**SOURCE**
╭──

# help with good wifi router with USB support



## manohar387 (Aug 9, 2013)

Hi Guys, 
Well my requirements are as follows
1. price 3000-5000
2. good throughput
3. single/dual band
4. USB support to download torrents with PC and share files on internet
5. DD-WRT support

i can extend the price by 1000 bucks max


----------



## kARTechnology (Aug 10, 2013)

Tp link Wdr3600. @ snapdeal (I already got 1 on ebay, and required another one.....1 month back it was for 3660 and I missed it  very sad)

Or get still higher models in wdr series


----------



## evil_maverick (Aug 10, 2013)

kARTechnology said:


> Tp link Wdr3600. @ snapdeal (I already got 1 on ebay, and required another one.....1 month back it was for 3660 and I missed it  very sad)
> 
> Or get still higher models in wdr series



Try the ASUS RTN13U-B1...Its an old model...but i have been using it for some time...its a powerful device coupled with ddwrt support...i use it for 24X7 torrent downloading....u can try this one....
Buy Asus RTN13U Wifi Router Wireless Broadband 3G USB Printer Sharing Repeater | eBay

or try the new updated version RTN14U :
Asus RT-N14U WIFI N300 MBPS Wireless Router RTN14U+3G+4G + Printer Sharing | eBay


----------



## kARTechnology (Aug 10, 2013)

evil_maverick said:


> Try the ASUS RTN13U-B1...Its an old model...but i have been using it for some time...its a powerful device coupled with ddwrt support...i use it for 24X7 torrent downloading....u can try this one....
> Buy Asus RTN13U Wifi Router Wireless Broadband 3G USB Printer Sharing Repeater | eBay
> 
> or try the new updated version RTN14U :
> Asus RT-N14U WIFI N300 MBPS Wireless Router RTN14U+3G+4G + Printer Sharing | eBay



Im really unlucky
I got rt-n13u and replaced it two times and got refunded....
Wdr3600 has 2USB (extensible to 4 USB by modding internally) & DUALBAND & GIGABIT LAN/ WAN ports(super file transfers over wired connection)
And killer looks which is impressive and you can tell your friend that its 10k or 15k 
I feel its the best you can get compared to others


----------



## manohar387 (Aug 10, 2013)

╰──

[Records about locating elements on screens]
╭──

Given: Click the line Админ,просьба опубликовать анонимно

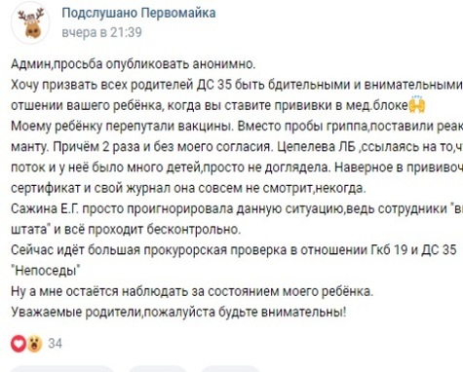Looking at the screenshot, I should click(x=134, y=64).
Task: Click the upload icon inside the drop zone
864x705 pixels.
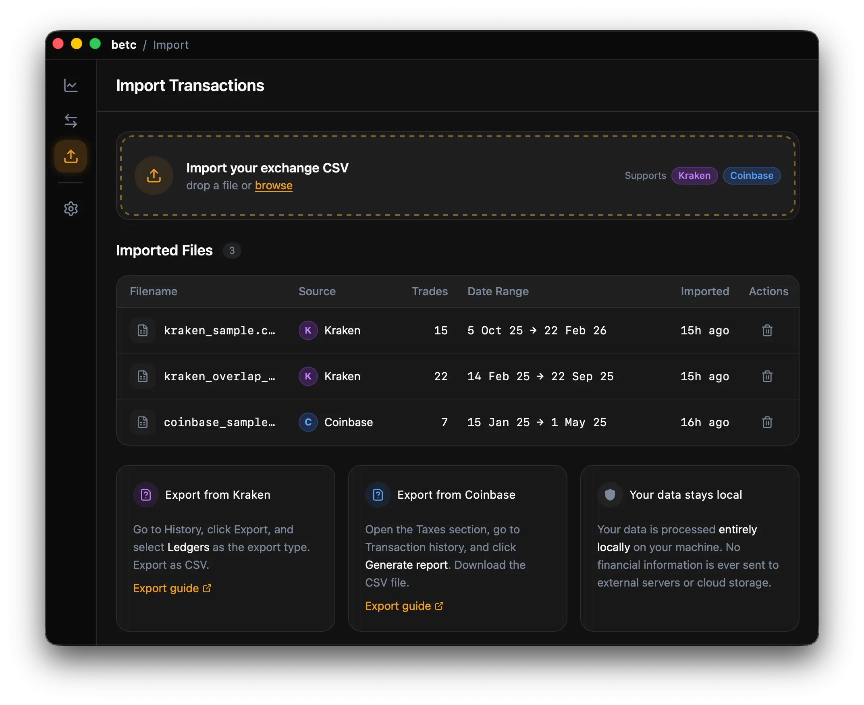Action: tap(154, 175)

╰──

**WHAT TO WORK ON**
(1) Answer these questions about the router thread above:
(a) What price range does manohar387 list as a requirement?
(b) What does evil_maverick say he uses the ASUS RTN13U-B1 for?
(c) How many USB ports does kARTechnology say the Wdr3600 has?
(2) Rewrite the passage of the router thread starting at "Im really unlucky" and ending at "over wired connection)", with "two times" replaced by "twice".

**ANSWERS**
(1)
(a) 3000-5000, extendable by 1000 bucks at most.
(b) 24X7 torrent downloading.
(c) Two, extensible to four by modding internally.

(2)
Im really unlucky
I got rt-n13u and replaced it twice and got refunded....
Wdr3600 has 2USB (extensible to 4 USB by modding internally) & DUALBAND & GIGABIT LAN/ WAN ports(super file transfers over wired connection)